THE chronic shortage of family-sized homes now facing the greater Dublin area – and, to some extent, in Cork and Galway cities – is the direct result of the greed of local authorities and the interference in the market by successive Fianna Fail-led governments that maintained tax incentives for property types no one wanted.
Local and central government policy over many years meant that, in the latter stages of the property boom, Ireland was churning out tens of thousands of homes annually that nobody wanted to live in – apart from the eastern European construction workers who had come here to build them.
When city families wanted family-sized semis, we were instead piling up stacks of tiny shoeboxes in less-desirable city and suburban areas – fuelled by ridiculous tax incentives.
Introduced to encourage city-centre revival in prior bad times, tax incentives for investor-led apartment developments were maintained until the end of the boom, even as property prices were increasing by double-digit percentages each year. The incentives continued because pro-development government parties were receiving big contributions to their coffers.
In the late '90s, local authorities (which had formerly charged development levies of €2,000 per unit built) suddenly realised they had a cash cow to milk.

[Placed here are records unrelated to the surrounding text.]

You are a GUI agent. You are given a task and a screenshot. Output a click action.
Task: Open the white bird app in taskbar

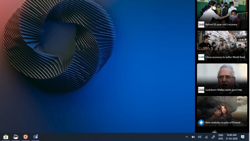coord(16,137)
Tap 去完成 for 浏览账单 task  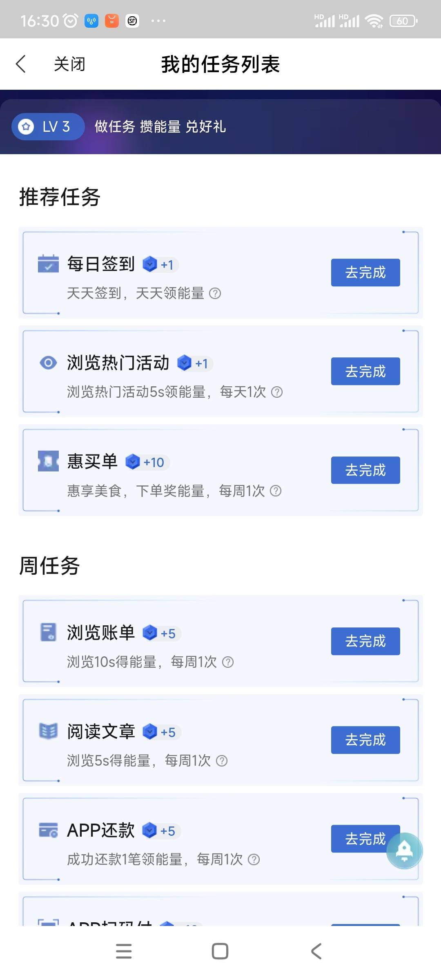tap(365, 641)
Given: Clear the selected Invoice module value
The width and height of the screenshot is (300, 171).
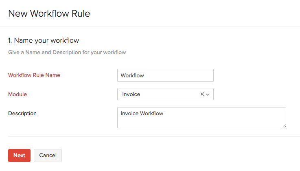Looking at the screenshot, I should point(202,94).
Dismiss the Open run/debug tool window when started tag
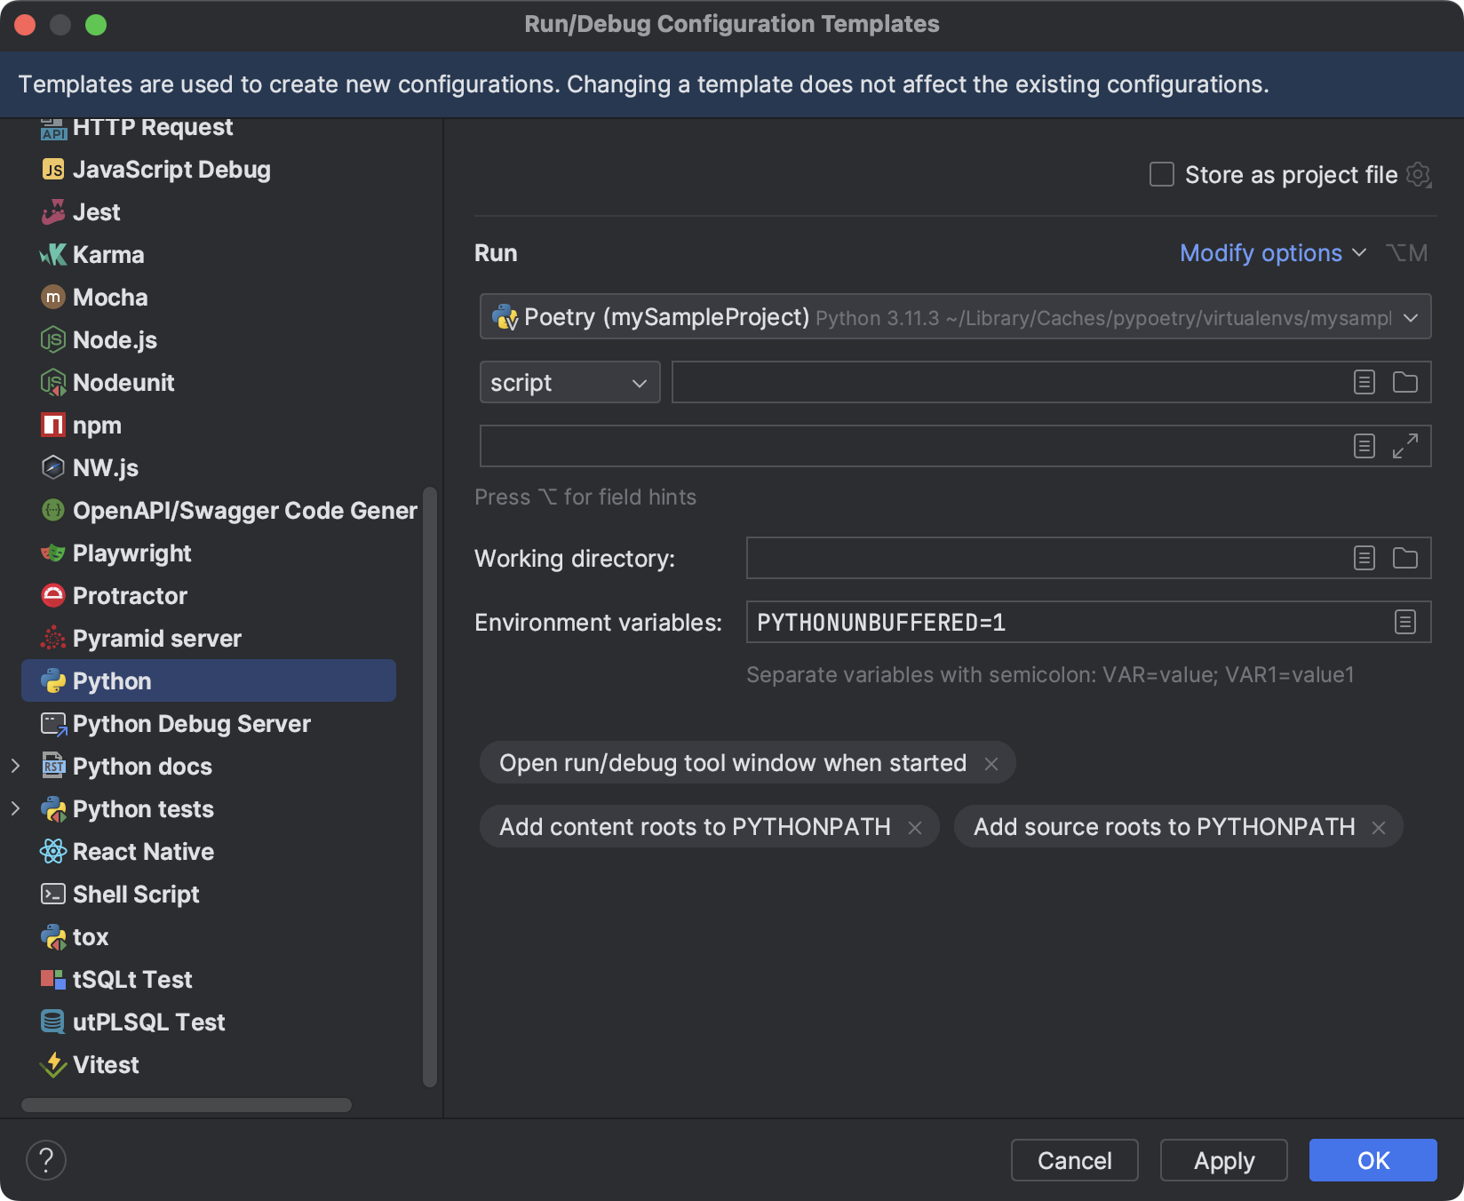The image size is (1464, 1201). (991, 762)
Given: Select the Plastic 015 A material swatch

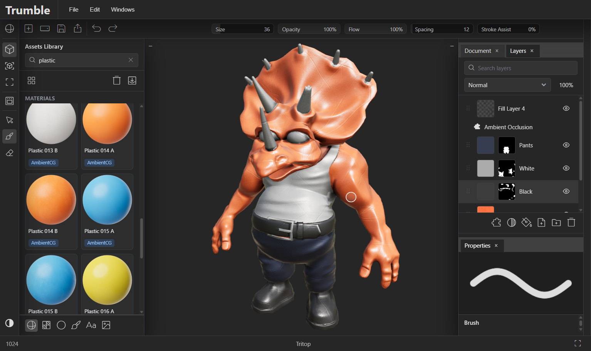Looking at the screenshot, I should (x=107, y=200).
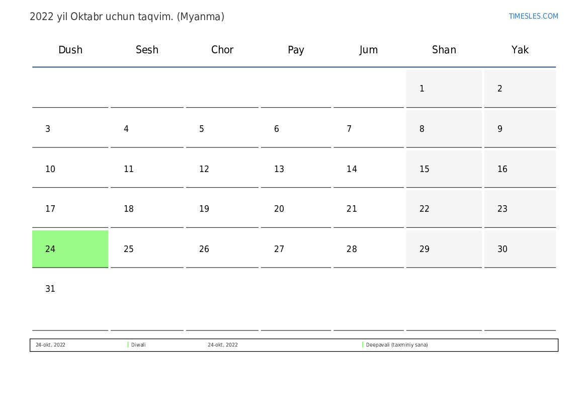Select the Chor column header
The width and height of the screenshot is (588, 416).
click(222, 50)
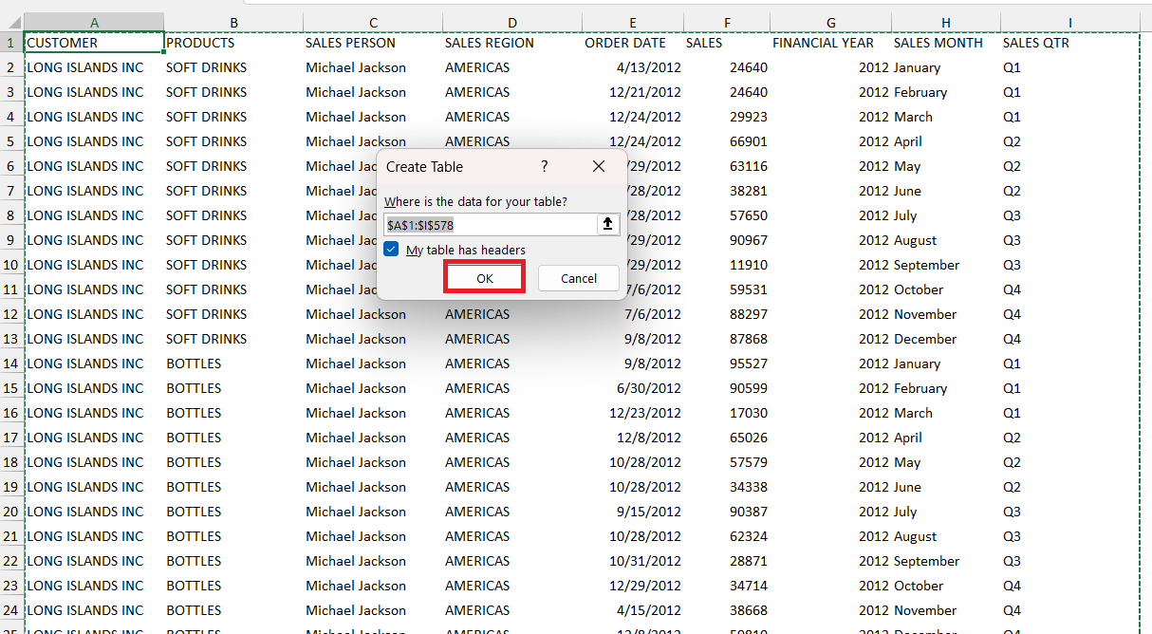Viewport: 1152px width, 634px height.
Task: Select column A header
Action: [x=94, y=22]
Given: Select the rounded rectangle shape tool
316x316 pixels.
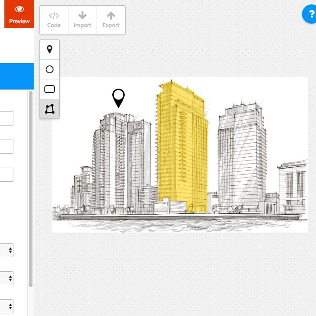Looking at the screenshot, I should pos(50,89).
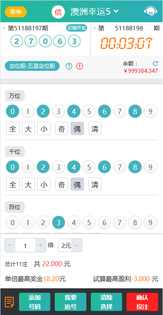Click the multiplier input field

(x=25, y=245)
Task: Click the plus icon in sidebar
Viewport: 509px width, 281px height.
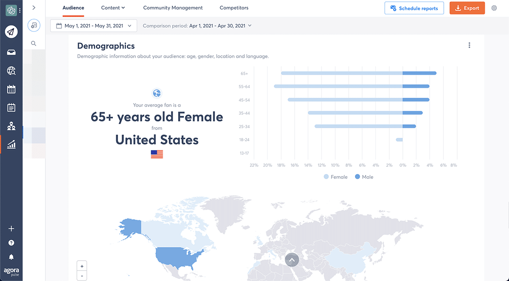Action: coord(11,229)
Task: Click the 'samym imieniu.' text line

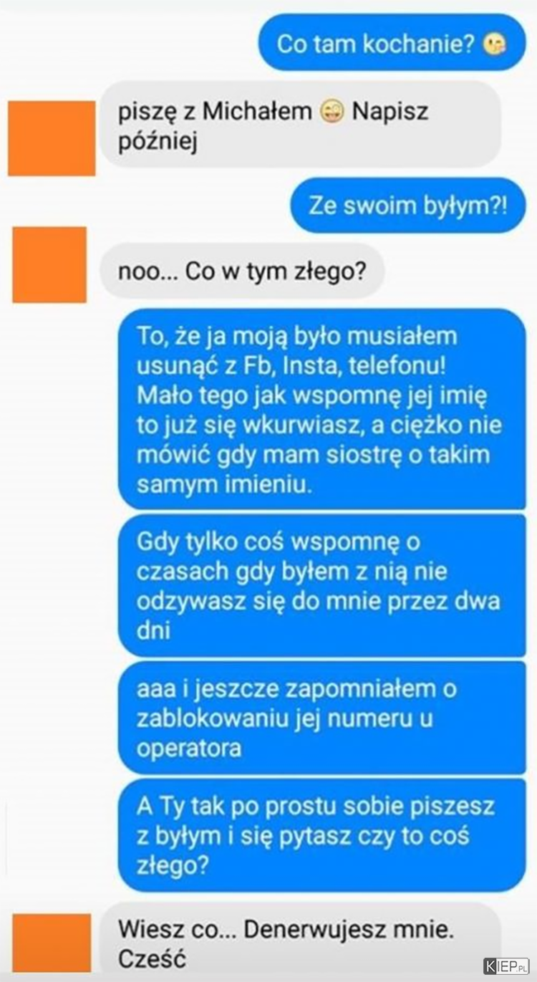Action: pos(224,485)
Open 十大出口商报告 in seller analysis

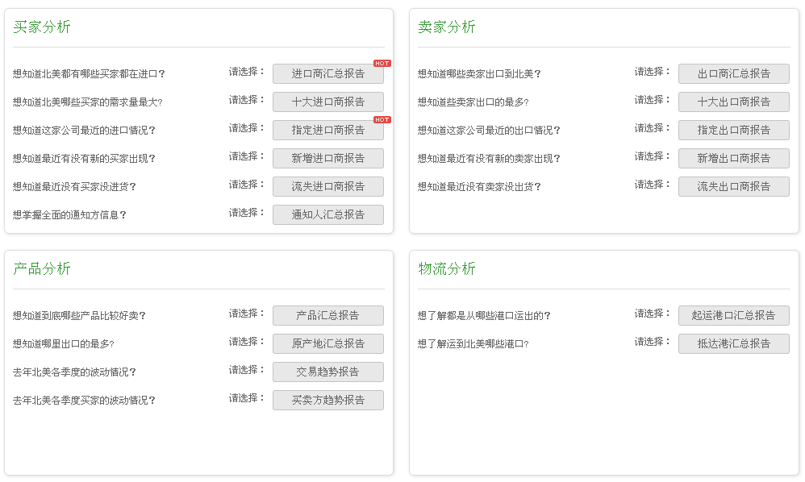(x=734, y=102)

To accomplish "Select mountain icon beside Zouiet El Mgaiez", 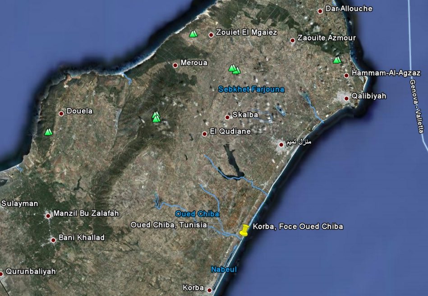I will [193, 33].
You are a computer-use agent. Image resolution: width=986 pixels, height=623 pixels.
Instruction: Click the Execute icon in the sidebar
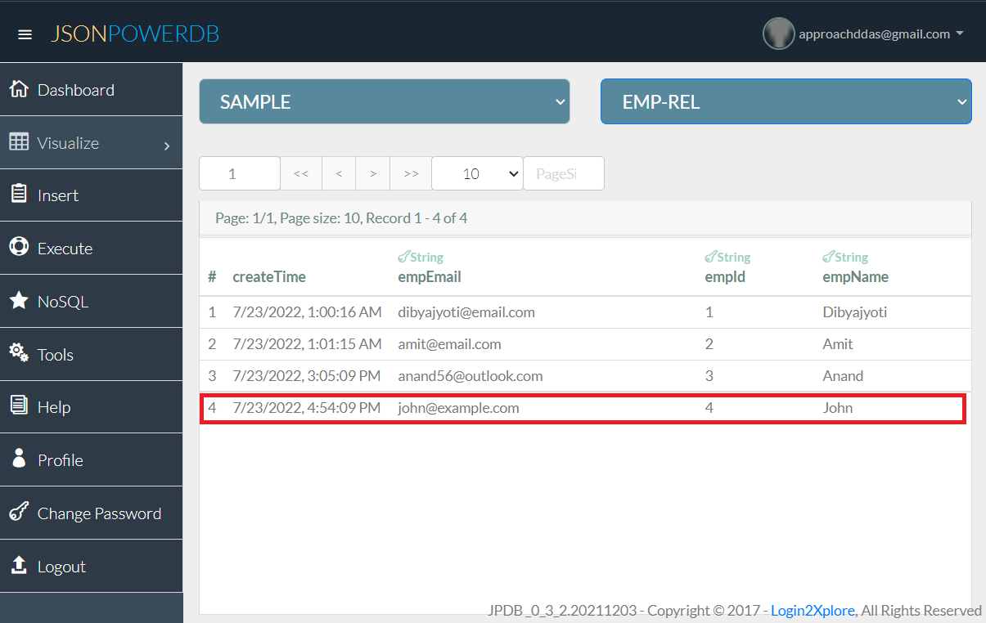point(19,247)
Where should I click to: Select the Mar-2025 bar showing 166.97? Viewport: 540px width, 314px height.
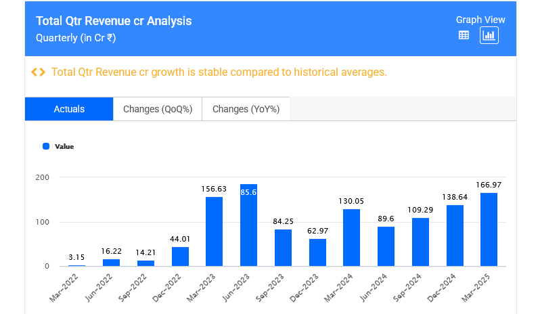489,229
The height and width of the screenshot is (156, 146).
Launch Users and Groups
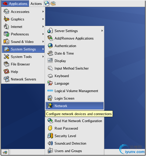[x=75, y=151]
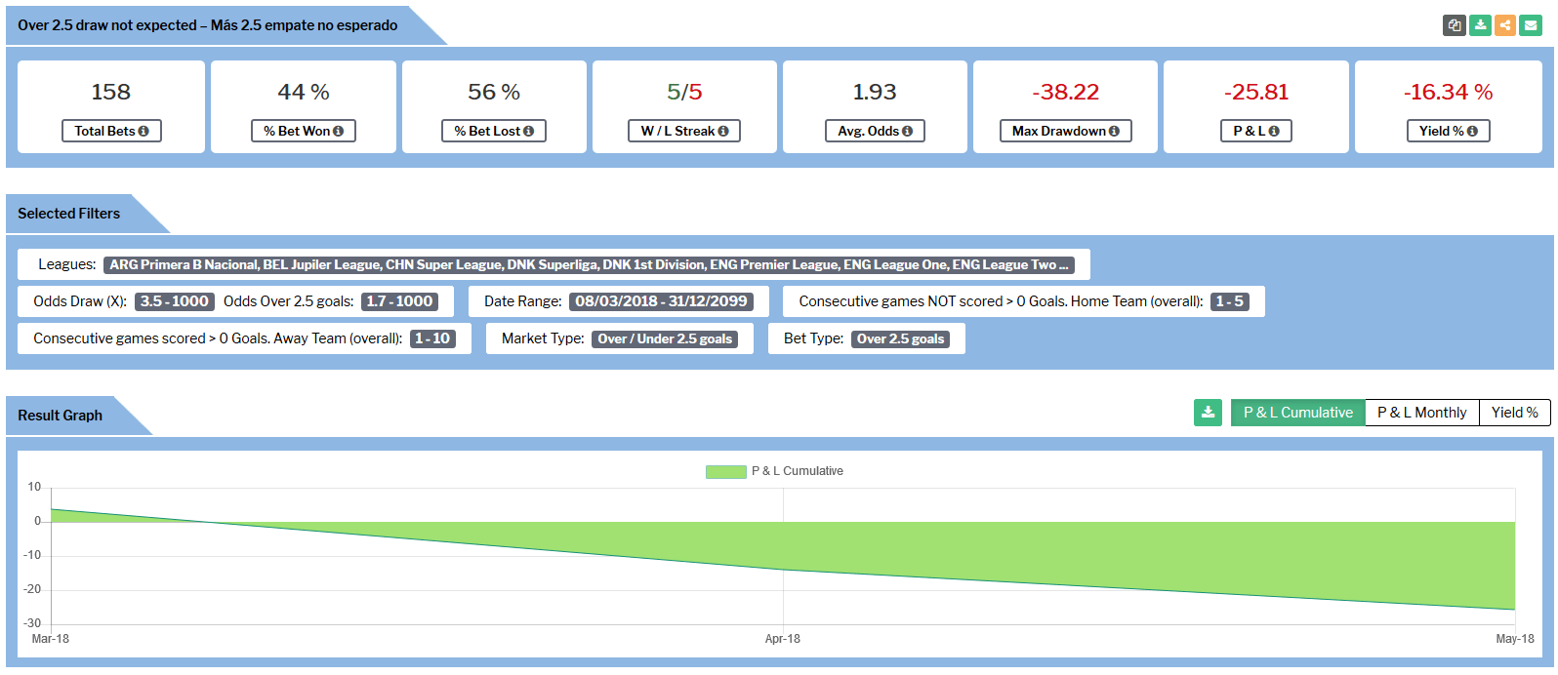Switch graph to P & L Cumulative
Screen dimensions: 1558x675
click(1297, 413)
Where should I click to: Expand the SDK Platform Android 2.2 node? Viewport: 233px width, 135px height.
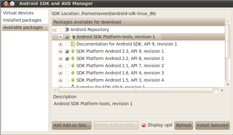point(60,58)
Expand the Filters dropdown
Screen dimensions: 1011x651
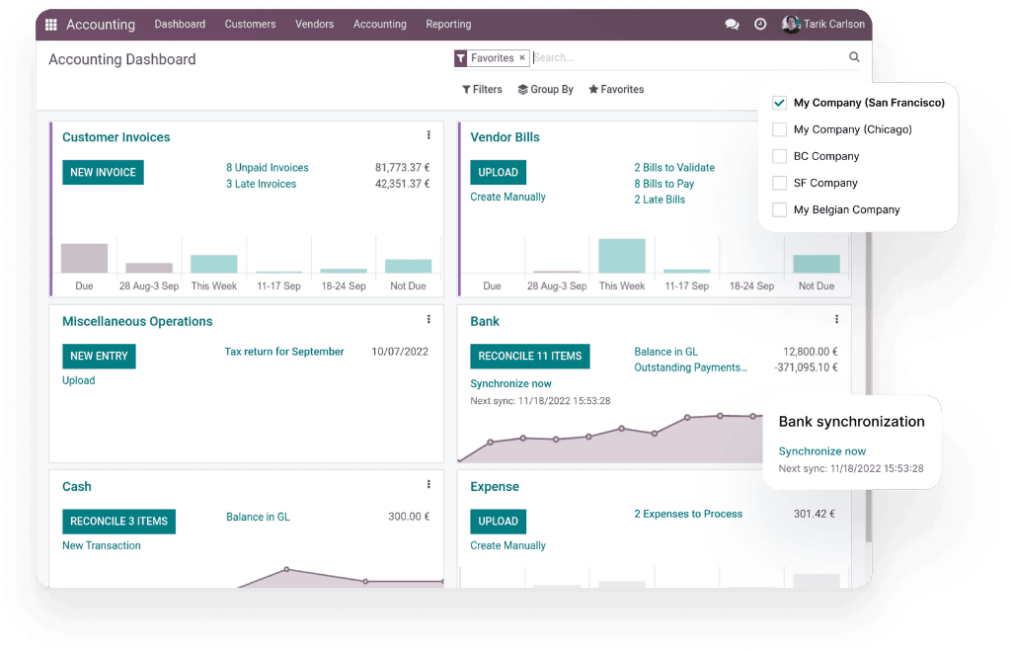[482, 89]
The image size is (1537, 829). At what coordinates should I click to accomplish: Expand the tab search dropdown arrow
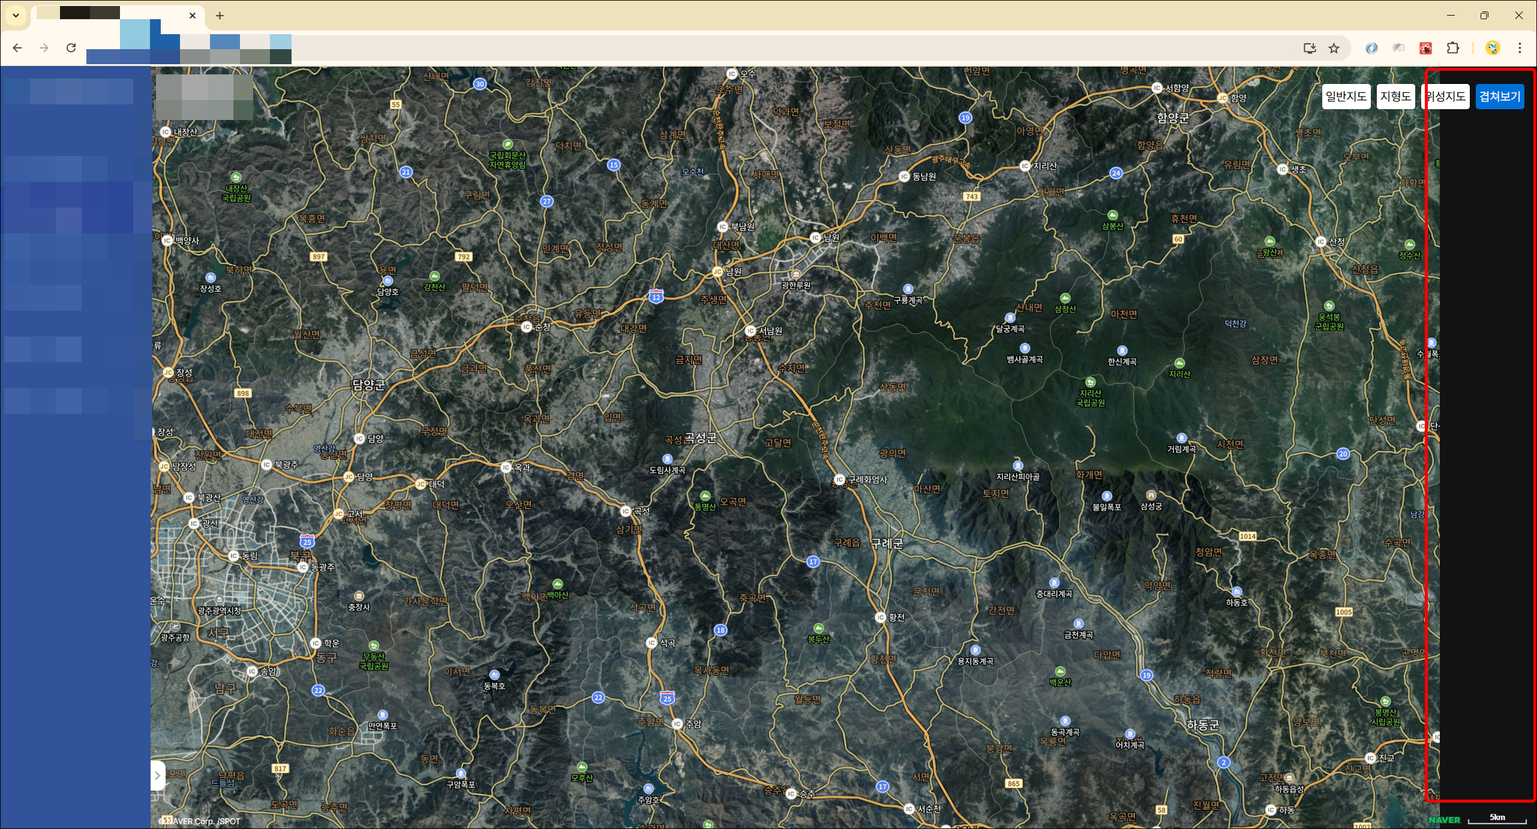pyautogui.click(x=16, y=16)
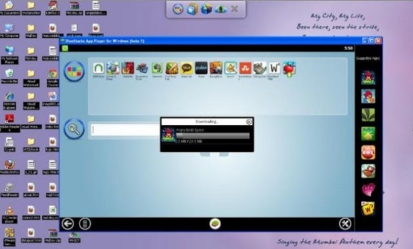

They cranked up the levies, in some cases up to €30,000 per dwelling.
To further capitalise on their cash earnings, local authorities did away with the long-standing '10 houses to the acre' formula.
By increasing densities and insisting on more apartments in each scheme, they could vastly crank up the unit numbers on site, and their earnings.
Ultimately, the boom-time actions of local authorities and government meant that the tap on affordable new family homes was long ago turned off.
By mid-boom, city dwellers who wanted semis instead got shoebox apartments, while the semis they wanted so badly were being built in remote fields in the middle of nowhere. Then the crash kicked in.
With few new family homes constructed in our cities for a decade and almost none for five years, what did we expect?